→ Reading text:
□ □ □ □
Boston Woven-hose & Rubber Co. v. Kendall

Decision Date02 March 1901
Citation59 N.E. 657,178 Mass. 232
PartiesBOSTON WOVEN-HOSE & RUBBER CO. v. KENDALL.
CourtUnited States State Supreme Judicial Court of Massachusetts Supreme Court
COUNSEL

Conrad

Reno for plaintiff.

Alfred Hemenway and H. S. McPherson, for defendant.

OPINION

HOLMES, C.J.

This is an action to recover damages which the plaintiff had to pay to its employees for personal injuries caused by an explosion of a boiler made by the defendants. The facts may be stated in a few words. The defendants, who were first class boiler makers, undertook to make for the plaintiff a boiler which would stand a working pressure of one hundred pounds, and, on the plaintiff's testimony, understood that the boiler was to be used to contain naphtha vapor for experiments in devulcanizing indiarubber. An experiment was tried, and, at a pressure of less than one hundred pounds, the naphtha vapor blew out the packing between the door and the end of the boiler by the side of the hinge, escaped into the air ignited and caused the damage for which the plaintiff had to pay. According to the plaintiff's evidence the accident was due to an improper construction of the hinge, which, by not having play enough, prevented that part of the door which was nearest to it from being pressed close to the boiler end by clamps which were used for that purpose.

At the trial the defendants asked many rulings and took many exceptions, but in the main they are condensed by the present argument into the general proposition that inasmuch as the plaintiff could not have been compelled to pay its workmen except on the ground that it had been wanting in due care, it cannot hold the defendants answerable for what would not have happened if the plaintiff had done its duty. The case is treated by the defendants' counsel as if it stood on the same footing as one where a plaintiff seeks to recover for personal injuries to himself to which his own negligence has contributed. But the judge allowed the plaintiff to recover a verdict on proving as it did to the satisfaction of the jury that it was liable for the damages which it paid, and also that although negligent as toward its servants it had shown all the care which the defendants had a right to expect.
□ □ □ □
→ Dataset excerpt:
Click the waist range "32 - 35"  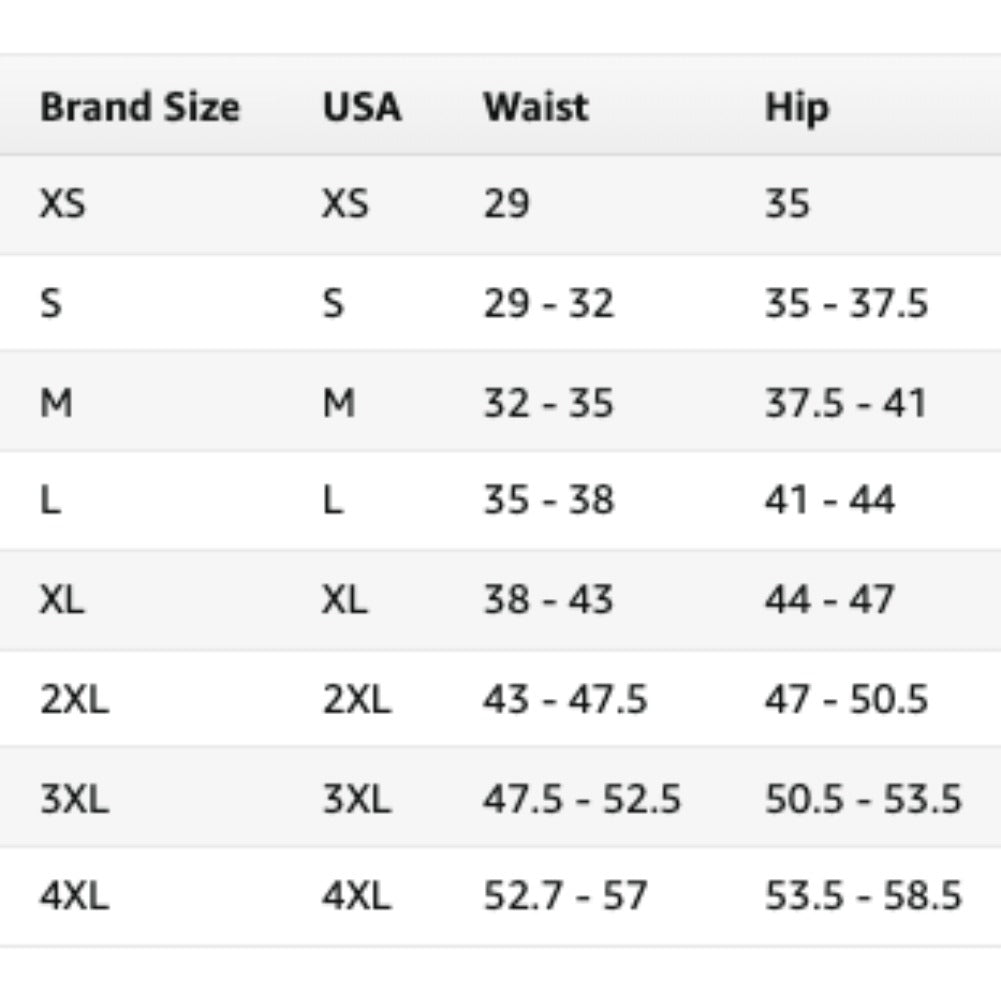pos(548,403)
□ □ □ □
→ Problem 1:
In the court opinion, what working pressure was the boiler built to withstand?
→ Problem 2:
Proceed with the court opinion, picking up right after its final sentence.

→ Expected output 1:
One hundred pounds.

→ Expected output 2:
We are fully aware of the difficulties in the way of holding a person liable for damage when the tort of another has intervened between his act and the result complained of. Glynn v. Railroad Co., 175 Mass. 510, 511, 56 N.E. 698, and cases cited. Nevertheless it is held by our decisions that in some cases of that sort there may be a recovery, and this seems to be recognized in the case upon which the defendants chiefly rely. Nashua Iron & Steel Co. v. Worcester & N. R. Co., 62 N.H. 159. The defendants to bring themselves within the distinctions there taken, insist that we must assume that the plaintiff here might have prevented the accident by ordinary care, because it must have been held liable on the ground of a want of such care, and that, in such a case at least, it cannot make the defendants indemnify it.

We are of opinion that the plaintiff is entitled to hold its verdict, and that if indemnity ever is to be recovered, short of an express contract of insurance, for what is in form the result of a tort on the plaintiff's part, this case belongs to the class in which it should be allowed. The plaintiff's misconduct consisted in a failure to discover by inspection a defect in an article specially made for it and probably not falling within the exceptional rule as to well known articles made by reputable makers and sold in the market ready for use. Shea v. Wellington, 163 Mass. 364, 369, 40 N.E. 173. Such a failure might make the plaintiff answerable to its men, but even if its conduct be called want of ordinary care, it was induced, as we must assume after the verdict, by the warranty of representations of the defendants. The very purpose of the...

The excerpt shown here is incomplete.